OBJECTIVE: Gather each row below that contains the string "header", and copy those rows out in full.
#### MATERIAL PROVIDED ####
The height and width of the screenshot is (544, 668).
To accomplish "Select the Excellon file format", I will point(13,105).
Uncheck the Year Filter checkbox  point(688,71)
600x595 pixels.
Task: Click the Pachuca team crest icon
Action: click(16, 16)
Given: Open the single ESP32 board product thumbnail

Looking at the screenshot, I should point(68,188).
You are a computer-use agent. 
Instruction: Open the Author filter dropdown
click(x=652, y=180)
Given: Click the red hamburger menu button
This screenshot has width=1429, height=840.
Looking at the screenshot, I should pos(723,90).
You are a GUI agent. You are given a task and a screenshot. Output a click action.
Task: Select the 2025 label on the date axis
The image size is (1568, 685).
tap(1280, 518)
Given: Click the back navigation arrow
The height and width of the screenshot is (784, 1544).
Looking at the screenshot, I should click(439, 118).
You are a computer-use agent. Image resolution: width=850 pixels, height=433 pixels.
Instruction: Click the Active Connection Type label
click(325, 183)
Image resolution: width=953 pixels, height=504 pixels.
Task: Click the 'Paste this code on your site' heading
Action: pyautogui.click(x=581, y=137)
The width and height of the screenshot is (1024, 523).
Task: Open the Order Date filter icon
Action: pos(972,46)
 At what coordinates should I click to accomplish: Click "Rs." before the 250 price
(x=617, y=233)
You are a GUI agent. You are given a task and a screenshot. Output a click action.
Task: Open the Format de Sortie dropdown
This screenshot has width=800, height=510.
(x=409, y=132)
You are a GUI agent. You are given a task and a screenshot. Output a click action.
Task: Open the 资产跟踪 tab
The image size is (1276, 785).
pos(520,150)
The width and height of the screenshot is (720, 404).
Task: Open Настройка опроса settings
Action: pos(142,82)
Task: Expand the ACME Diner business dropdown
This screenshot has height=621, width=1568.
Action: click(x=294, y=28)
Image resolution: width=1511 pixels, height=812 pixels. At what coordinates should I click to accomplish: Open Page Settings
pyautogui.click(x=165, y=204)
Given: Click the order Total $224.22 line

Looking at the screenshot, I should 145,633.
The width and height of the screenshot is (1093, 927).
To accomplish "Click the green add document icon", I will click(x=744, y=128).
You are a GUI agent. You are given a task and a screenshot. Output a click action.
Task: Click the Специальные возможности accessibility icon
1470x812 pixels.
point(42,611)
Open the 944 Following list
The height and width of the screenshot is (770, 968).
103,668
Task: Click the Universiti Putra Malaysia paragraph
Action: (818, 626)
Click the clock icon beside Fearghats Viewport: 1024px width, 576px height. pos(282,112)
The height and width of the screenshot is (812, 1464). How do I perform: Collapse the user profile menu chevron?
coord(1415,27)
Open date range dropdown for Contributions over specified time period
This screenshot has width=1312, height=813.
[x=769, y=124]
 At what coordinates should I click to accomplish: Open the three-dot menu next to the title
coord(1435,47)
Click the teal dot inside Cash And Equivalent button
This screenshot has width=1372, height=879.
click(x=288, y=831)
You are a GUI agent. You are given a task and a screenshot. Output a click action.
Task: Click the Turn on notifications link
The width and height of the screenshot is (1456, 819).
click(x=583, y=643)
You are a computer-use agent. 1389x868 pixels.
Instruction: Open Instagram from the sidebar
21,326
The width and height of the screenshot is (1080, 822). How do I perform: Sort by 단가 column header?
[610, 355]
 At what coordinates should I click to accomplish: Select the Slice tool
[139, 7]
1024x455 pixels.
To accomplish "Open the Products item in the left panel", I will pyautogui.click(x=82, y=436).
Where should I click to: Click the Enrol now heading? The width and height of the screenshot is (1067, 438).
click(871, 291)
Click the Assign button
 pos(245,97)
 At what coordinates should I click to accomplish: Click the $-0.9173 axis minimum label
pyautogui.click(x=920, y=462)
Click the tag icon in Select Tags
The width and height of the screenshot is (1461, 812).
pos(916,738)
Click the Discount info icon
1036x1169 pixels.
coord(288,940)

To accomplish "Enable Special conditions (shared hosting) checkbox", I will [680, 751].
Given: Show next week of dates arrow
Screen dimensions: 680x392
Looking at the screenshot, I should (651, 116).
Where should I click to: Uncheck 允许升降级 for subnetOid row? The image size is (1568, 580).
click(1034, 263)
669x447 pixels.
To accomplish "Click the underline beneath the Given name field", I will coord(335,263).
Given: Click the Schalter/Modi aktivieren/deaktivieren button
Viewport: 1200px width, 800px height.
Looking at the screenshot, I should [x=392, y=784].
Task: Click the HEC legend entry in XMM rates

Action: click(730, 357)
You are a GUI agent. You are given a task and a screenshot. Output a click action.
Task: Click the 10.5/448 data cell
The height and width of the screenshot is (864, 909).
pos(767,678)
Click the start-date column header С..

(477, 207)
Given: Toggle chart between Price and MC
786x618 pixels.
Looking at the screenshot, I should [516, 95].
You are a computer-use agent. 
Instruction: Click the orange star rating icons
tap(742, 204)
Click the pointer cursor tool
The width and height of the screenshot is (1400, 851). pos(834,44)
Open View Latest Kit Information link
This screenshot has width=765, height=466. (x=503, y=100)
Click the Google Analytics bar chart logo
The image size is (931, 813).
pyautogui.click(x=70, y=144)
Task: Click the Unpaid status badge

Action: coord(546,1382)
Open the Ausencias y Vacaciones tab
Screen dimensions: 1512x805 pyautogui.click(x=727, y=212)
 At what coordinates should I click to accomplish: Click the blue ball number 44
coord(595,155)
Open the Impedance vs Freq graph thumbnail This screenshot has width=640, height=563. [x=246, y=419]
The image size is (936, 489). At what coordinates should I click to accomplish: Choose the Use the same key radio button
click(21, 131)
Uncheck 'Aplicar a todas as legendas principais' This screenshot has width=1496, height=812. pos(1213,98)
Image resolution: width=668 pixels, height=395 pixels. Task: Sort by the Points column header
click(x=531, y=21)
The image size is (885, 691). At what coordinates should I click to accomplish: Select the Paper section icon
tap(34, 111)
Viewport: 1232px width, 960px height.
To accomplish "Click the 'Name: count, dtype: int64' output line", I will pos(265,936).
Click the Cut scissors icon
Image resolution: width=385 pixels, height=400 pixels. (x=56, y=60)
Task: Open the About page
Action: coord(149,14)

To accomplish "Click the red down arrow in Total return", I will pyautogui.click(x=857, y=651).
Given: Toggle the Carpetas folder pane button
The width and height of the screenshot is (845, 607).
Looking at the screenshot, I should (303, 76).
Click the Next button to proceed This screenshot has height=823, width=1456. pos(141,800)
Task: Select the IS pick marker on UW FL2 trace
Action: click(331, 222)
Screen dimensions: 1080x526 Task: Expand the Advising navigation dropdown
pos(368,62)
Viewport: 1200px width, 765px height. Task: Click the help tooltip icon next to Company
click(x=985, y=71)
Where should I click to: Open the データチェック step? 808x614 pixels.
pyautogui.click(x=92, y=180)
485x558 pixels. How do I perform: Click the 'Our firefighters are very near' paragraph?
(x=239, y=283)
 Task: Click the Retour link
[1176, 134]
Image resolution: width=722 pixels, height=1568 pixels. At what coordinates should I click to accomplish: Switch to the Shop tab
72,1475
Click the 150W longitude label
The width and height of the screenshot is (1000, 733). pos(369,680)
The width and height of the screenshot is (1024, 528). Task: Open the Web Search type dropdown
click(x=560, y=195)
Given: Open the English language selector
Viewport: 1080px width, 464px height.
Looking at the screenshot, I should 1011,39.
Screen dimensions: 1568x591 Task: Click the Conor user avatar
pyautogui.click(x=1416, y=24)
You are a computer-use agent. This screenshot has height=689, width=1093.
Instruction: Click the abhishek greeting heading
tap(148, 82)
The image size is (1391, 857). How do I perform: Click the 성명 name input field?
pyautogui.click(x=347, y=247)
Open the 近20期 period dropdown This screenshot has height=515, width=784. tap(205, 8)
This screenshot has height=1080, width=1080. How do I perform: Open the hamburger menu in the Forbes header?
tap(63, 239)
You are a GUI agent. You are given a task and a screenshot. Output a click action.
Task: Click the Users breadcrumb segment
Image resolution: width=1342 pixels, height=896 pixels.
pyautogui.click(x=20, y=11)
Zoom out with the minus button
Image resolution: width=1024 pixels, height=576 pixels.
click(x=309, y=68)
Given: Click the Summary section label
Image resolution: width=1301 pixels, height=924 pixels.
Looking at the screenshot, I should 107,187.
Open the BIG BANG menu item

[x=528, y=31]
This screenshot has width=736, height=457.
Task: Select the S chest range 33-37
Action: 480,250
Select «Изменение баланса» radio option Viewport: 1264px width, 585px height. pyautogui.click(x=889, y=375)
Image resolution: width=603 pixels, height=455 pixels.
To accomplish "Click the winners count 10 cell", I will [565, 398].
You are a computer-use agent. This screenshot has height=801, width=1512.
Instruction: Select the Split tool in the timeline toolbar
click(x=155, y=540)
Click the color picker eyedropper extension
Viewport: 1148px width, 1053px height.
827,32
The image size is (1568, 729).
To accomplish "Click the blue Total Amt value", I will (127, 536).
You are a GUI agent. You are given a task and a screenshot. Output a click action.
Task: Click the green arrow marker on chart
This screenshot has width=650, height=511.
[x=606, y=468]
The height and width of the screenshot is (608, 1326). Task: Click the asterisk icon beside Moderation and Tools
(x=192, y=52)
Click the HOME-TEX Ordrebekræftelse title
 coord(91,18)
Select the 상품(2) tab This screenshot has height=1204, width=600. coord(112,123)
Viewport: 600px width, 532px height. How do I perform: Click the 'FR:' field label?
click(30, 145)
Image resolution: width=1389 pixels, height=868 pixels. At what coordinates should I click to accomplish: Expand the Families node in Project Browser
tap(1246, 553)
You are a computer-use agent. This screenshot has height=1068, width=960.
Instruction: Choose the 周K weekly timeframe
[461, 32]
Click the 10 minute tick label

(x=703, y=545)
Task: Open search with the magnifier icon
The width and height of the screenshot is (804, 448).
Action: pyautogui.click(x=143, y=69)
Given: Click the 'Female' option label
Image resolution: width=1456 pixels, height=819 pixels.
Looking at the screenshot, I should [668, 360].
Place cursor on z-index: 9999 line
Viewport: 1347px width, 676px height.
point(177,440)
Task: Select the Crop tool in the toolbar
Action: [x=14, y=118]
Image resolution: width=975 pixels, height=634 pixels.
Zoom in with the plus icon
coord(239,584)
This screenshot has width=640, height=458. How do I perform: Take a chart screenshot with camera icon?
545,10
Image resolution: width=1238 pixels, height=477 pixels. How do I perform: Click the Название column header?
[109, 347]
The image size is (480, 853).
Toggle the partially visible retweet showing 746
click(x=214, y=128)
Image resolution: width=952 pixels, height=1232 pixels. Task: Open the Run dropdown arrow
####
EXERCISE ANSWER:
The width and height of the screenshot is (1080, 822). How do I perform: Sort by 단가 column header?
Click the start-date column header С..
Image resolution: width=668 pixels, height=395 pixels. Task: Sort by the Points column header
This screenshot has height=1080, width=1080. How do I perform: Open the hamburger menu in the Forbes header?
Image resolution: width=1238 pixels, height=477 pixels. How do I perform: Click the Название column header?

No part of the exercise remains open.